PROBLEM STATEMENT: Please transcribe the part of the comment thread below about the planned DC housing development from "Either way, it's" up to and including "8:05:00 AM said...".

PROVIDED PASSAGE:
◆ ◆ ◆ ◆ ◆ ◆ ◆

This will be very interesting.
There are a LOT of people for development, and a LOT of people for a scaled-down alternative approach.

Either way, it's pretty clear the topography is going to change.

I hope to attend the meeting and film it, as I do most meeting I'm able to attend... if they're not blocked.

I encourage interested readers of this blog to attend, if at all possible.

monkeyrotica on Apr 20, 2007, 8:05:00 AM said...

Up to 40% of the planned 1,700 residential units would be made affordable and available to DC employees,

Um, yeah, right. If the past is any indicator, once construction starts, that 40% will be whittled down to 15%. Once construction is finished, that 15% becomes 5% with the definition of "affordable" being raised to "anyone making less than $150k a year."

This is pure marketing nonsense. Show me an economically viable urban development where 40% is setaside for affordable housing and the place isn't a Great Society era housing project.

Anonymous said...

monkey's on the money.

but that's the way it goes.

they have to say that to get the city to cooperate.

but look at it this way:

right now there is 0% affordable housing on that site. :o)

Anonymous said...

Some of you are dismissing to quickly that 40 percent of the planned 1,700 residential units would be made available to DC residents.

DC is a partner in this development, so DC has more say in what happens than you are giving them credit for. There are numerous projects around the city where DC has partnered with a developer to increase the amount of affordable units in those projects.

DC has financed the construction of almost 15,000 units of affordable and workforce housing throughout the city since 1999.

Anonymous said...


Some of you are dismissing to quickly that 40 percent of the planned 1,700 residential units would be made available to DC employees

Ken on Apr 21, 2007, 8:58:00 PM said...

I hate to be contrarian, but if DC decides it will happen, it will happen. 40% is a high number, but the District routinely mandates that developers subsidize 20% of the purchasers - or rather the rest of us subsidize 20% of us - all around the city. CityVista, Highland Park, Park Place, and many others are examples (20% each) of the city forcing private housing providers to solve the city's social problems at their expense, and then people ask why costs on the rest of the units are so high. Someone has to pay for that.

Cambel on Mar 27, 2008, 2:12:00 PM said...

Right now the area is run down, falling apart and dangerous at night. A new viable neighborhood would be a fantastic addition.

◆ ◆ ◆ ◆ ◆ ◆ ◆

DATASET EXTRACT:
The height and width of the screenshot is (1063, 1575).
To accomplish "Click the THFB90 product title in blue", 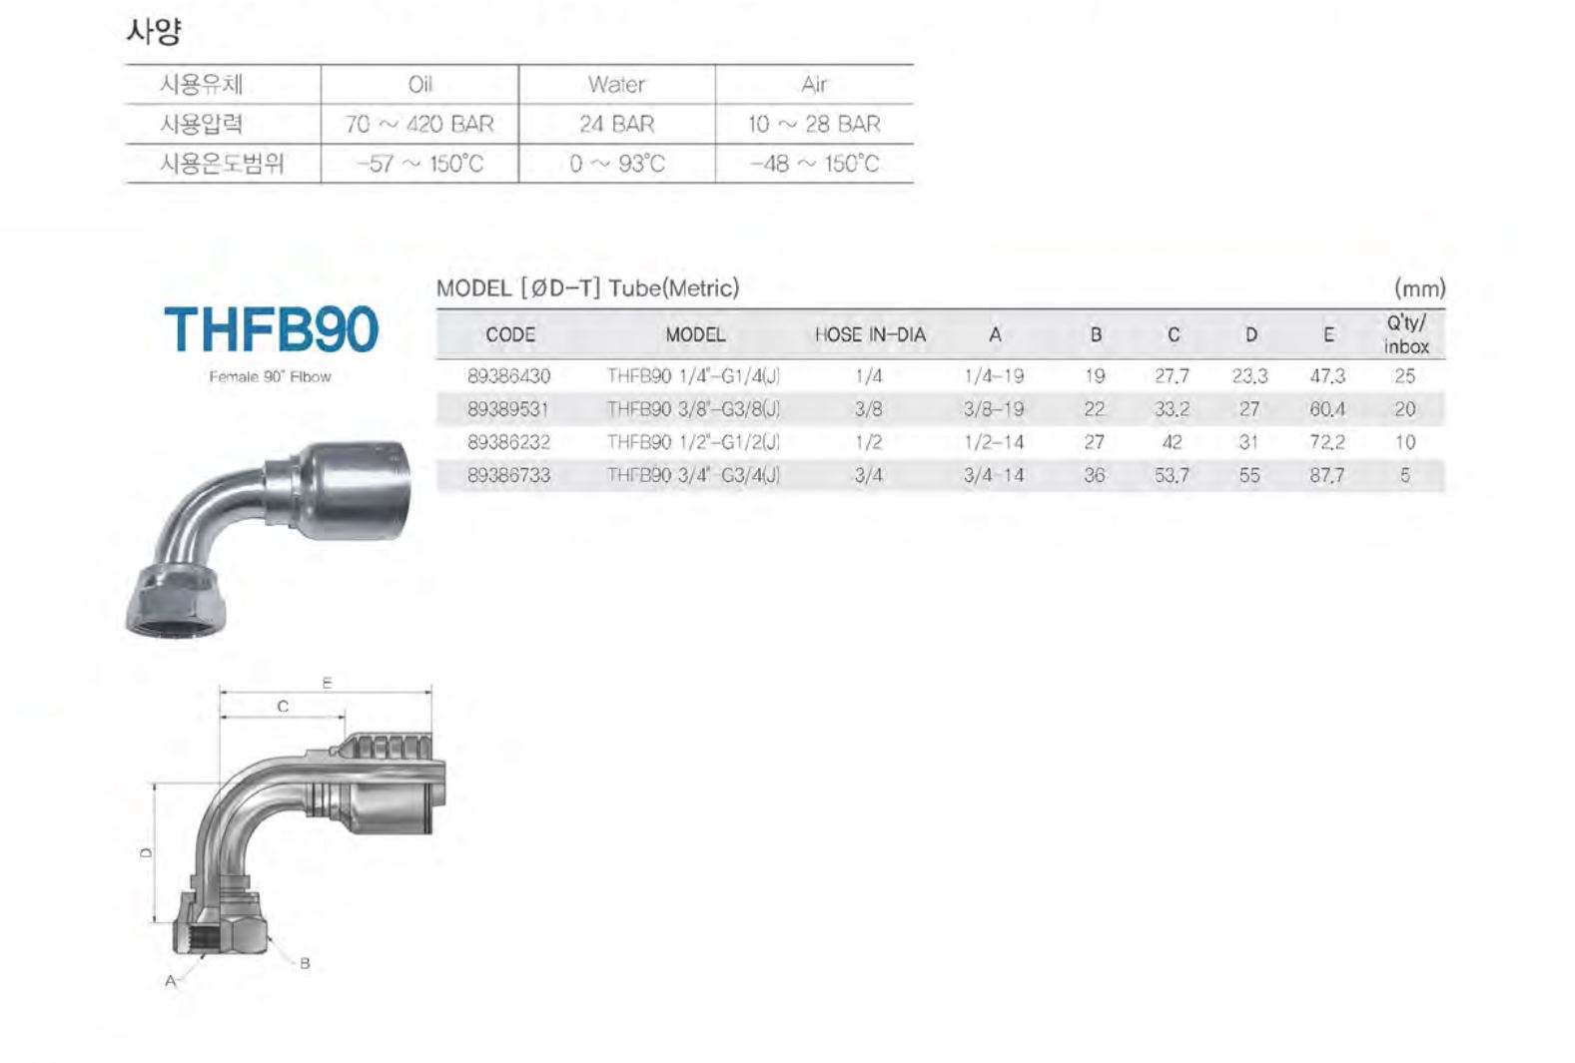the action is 272,329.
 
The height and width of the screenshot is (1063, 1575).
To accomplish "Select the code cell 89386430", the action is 509,376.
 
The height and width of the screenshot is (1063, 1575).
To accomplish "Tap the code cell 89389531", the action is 508,409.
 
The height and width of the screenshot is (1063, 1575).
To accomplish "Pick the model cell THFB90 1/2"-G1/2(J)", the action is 694,442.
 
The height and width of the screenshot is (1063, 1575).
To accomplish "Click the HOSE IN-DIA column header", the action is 870,335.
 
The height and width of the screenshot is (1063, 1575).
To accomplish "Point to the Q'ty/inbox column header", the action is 1406,335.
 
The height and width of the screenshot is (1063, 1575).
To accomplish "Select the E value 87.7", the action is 1326,476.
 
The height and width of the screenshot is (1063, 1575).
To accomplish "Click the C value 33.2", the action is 1173,409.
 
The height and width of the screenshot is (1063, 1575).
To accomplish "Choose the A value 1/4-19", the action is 994,376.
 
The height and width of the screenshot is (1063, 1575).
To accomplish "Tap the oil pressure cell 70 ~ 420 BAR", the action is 419,125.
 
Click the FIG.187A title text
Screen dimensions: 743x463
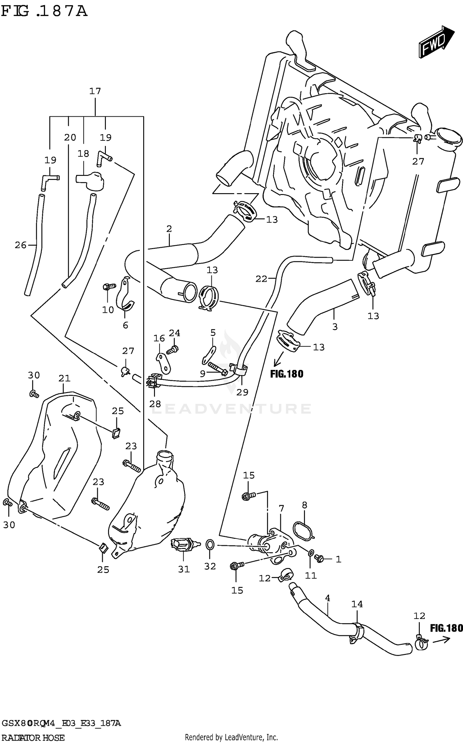click(44, 11)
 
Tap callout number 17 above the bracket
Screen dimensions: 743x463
click(95, 91)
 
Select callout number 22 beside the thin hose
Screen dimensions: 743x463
click(261, 279)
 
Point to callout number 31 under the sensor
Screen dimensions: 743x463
click(184, 569)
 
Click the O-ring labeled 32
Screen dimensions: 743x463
click(210, 545)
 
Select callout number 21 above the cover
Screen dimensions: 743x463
click(65, 378)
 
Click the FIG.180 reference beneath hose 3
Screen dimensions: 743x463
click(287, 374)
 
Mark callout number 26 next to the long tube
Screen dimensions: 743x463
click(21, 245)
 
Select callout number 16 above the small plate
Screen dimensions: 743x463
click(159, 338)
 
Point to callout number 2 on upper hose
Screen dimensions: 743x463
click(169, 229)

◆ ◆ ◆ ◆ ◆ ◆ ◆

ANSWER TO THIS TASK:
Either way, it's pretty clear the topography is going to change.

I hope to attend the meeting and film it, as I do most meeting I'm able to attend... if they're not blocked.

I encourage interested readers of this blog to attend, if at all possible.

monkeyrotica on Apr 20, 2007, 8:05:00 AM said...